==== Ausgewählter Auszug ====

Wollten Sie schon immer einmal mit Persönlichkeiten wie zum Beispiel Wolfgang Clement, Prof. Dr. Claus Hipp oder Wolfgang Grupp sprechen? Wollten Sie herausfinden, welche Weisheiten diese Menschen erfolgreich gemacht haben und wie diese Menschen über Erfolg denken? Dieses Buch gibt Ihnen die Chance, von prägenden Persönlichkeiten zu lernen …

Downloads

An zahlreichen Stellen erhalten Sie Hinweise zu wertvollem Bonusmaterial, das direkt auf der Homepage zum Buch (www.die-karriereschmiede.de/ks/downloads) oder den entsprechenden Internetseiten der Autoren kostenlos für Sie zum Download bereitsteht.

TEIL 1
DER EINSTIEG

Sie stehen am Anfang Ihrer Karrierelaufbahn? Sie überlegen sich, welche Universität oder Hochschule zu Ihnen passt? Oder vielleicht haben Sie bereits einen Traumarbeitgeber im Kopf und benötigen Ratschläge, wie Ihnen der direkte Einstieg gelingt?

==== Datenzeilen ====

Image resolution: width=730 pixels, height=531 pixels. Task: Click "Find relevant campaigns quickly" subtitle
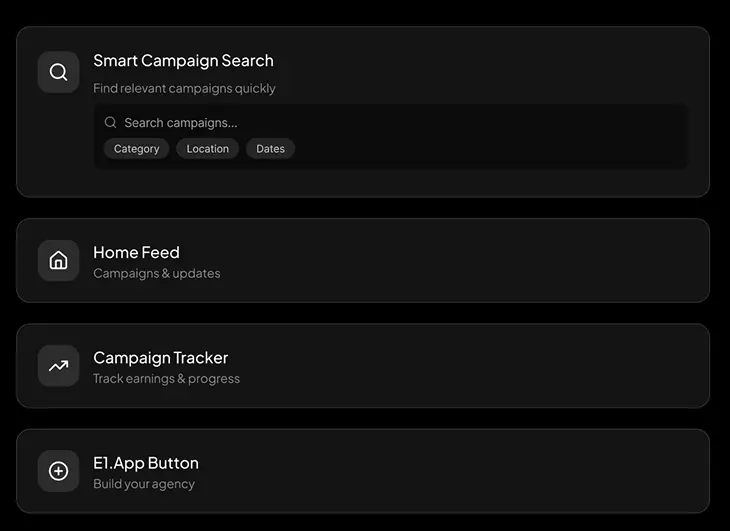[184, 88]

====

#### [Aufgabenstellung]
Führen Sie alle Persönlichkeiten auf, die der Auszug namentlich erwähnt, jeweils mit dem dort angegebenen Titel. Stützen Sie sich ausschließlich auf den Auszug.

#### [Ergebnis]
- Wolfgang Clement
- Prof. Dr. Claus Hipp
- Wolfgang Grupp